Task prompt:
From the museum press release below, return the stretch starting with "New Exhibit Opening" and going on through "10, 1:30-4 p.m.", copied word for word.

Passage to read:
* * * *

New Exhibit Opening and Panel Discussion
FOR IMMEDIATE RELEASE: CONTACT: Susan Talbot-Stanaway, Director
December 2, 2011 phone 740-452-0741 or susan@zanesvilleart.org
ZANESVILLE MUSEUM OF ART ANNOUNCES EXHIBITION OPENING AND PANEL DISCUSSION
The Zanesville Museum of Art announces the public opening of the special exhibition, Images of the Great Depression: A Documentary Portrait of Ohio, 1935-2010, on Saturday, December 10, 1:30-4 p.m.
At 1:30 p.m. there will be a panel discussion introducing the exhibition and its objectives. Presenters for the panel discussion will be Columbus photographers Ardine Nelson and Fredrik Marsh, and Patricia Williamsen, Executive Director, Ohio Humanities Council, Nelson and Marsh were part of the re-photography team commissioned by the Ohio Humanities Council to revisit the site of New Deal photographs. A reception with refreshments will follow the panel discussion.
Through a grant award from the Ohio Humanities Council, the exhibition, panel discussion, and reception will be free and open to the public.
The special exhibition, Images of the Great Depression: A Documentary Portrait of Ohio, features photographs made by Farm Security Administration, Civilian Conservation Corps, and Works Projects Administration artists during the 1930s and images of those same sites today. The exhibition is part of a larger Ohio Humanities Council project to help Ohioans explore the legacy of the Great Depression and the New Deal. The exhibition was curated by Andrew Hershberger, Bowling Green State University, and Patricia Williamsen, Executive Director, Ohio Humanities Council.

* * * *

Raw data:
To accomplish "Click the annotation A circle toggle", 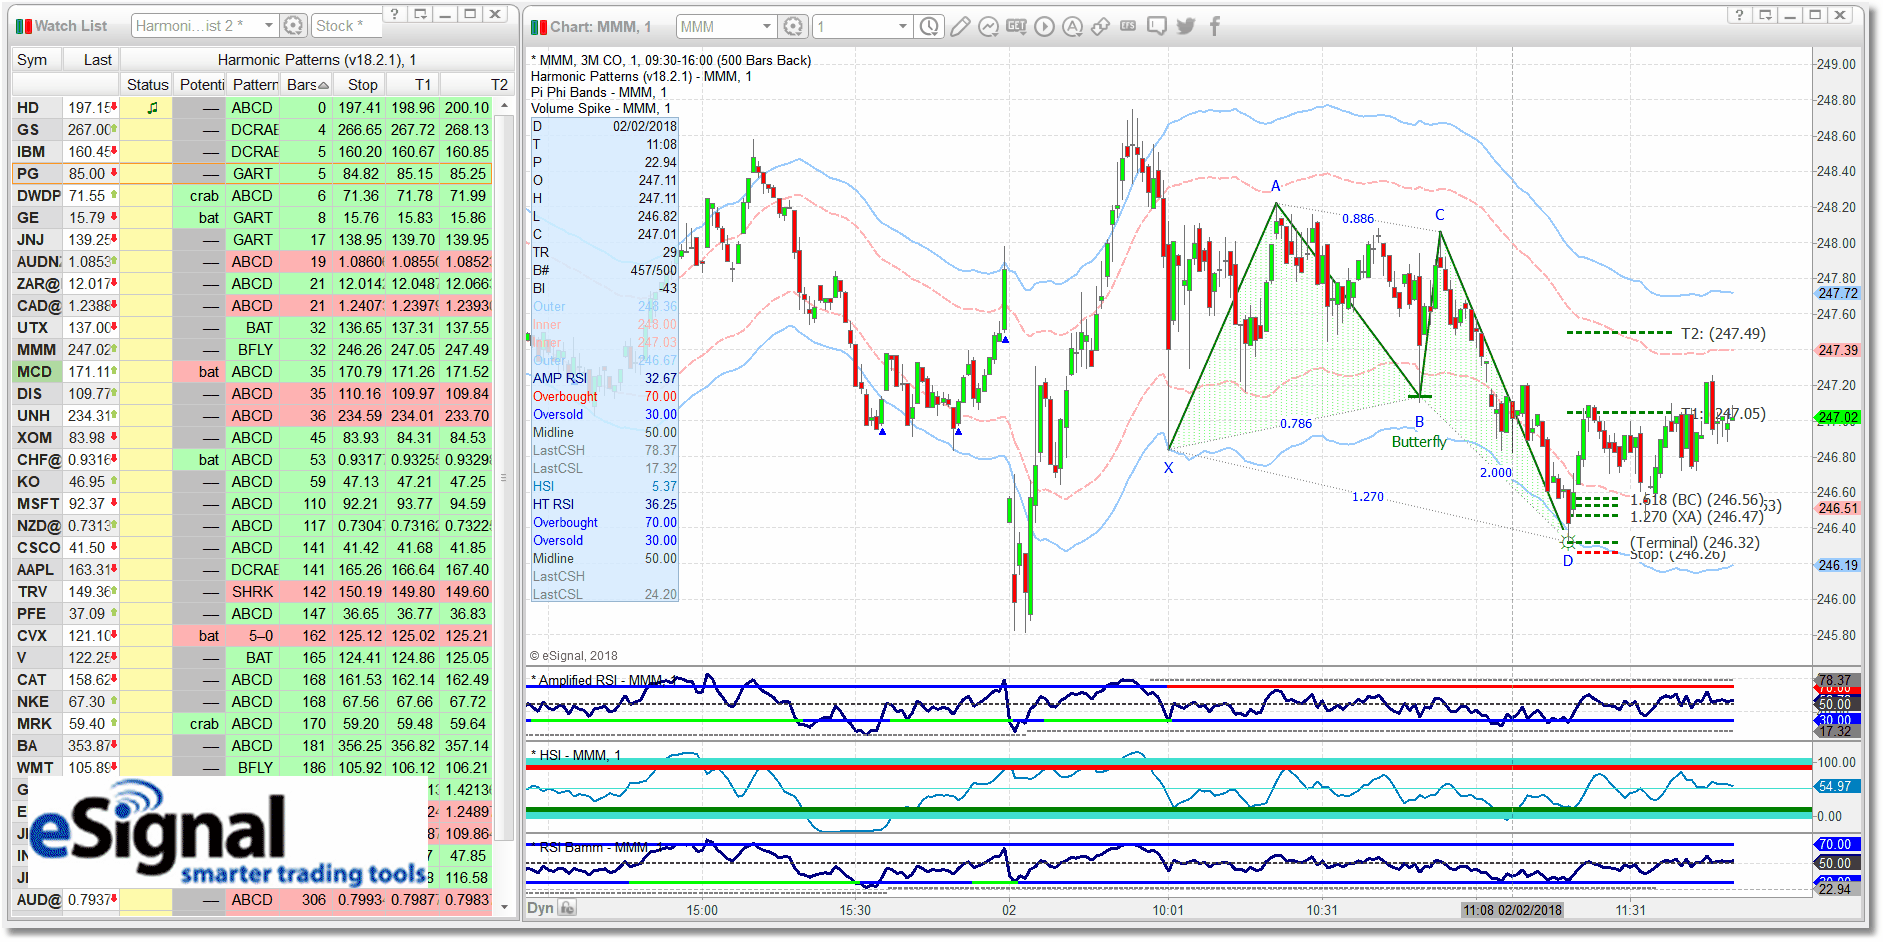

* * * *

Result of the exercise:
New Exhibit Opening and Panel Discussion
FOR IMMEDIATE RELEASE: CONTACT: Susan Talbot-Stanaway, Director
December 2, 2011 phone 740-452-0741 or susan@zanesvilleart.org
ZANESVILLE MUSEUM OF ART ANNOUNCES EXHIBITION OPENING AND PANEL DISCUSSION
The Zanesville Museum of Art announces the public opening of the special exhibition, Images of the Great Depression: A Documentary Portrait of Ohio, 1935-2010, on Saturday, December 10, 1:30-4 p.m.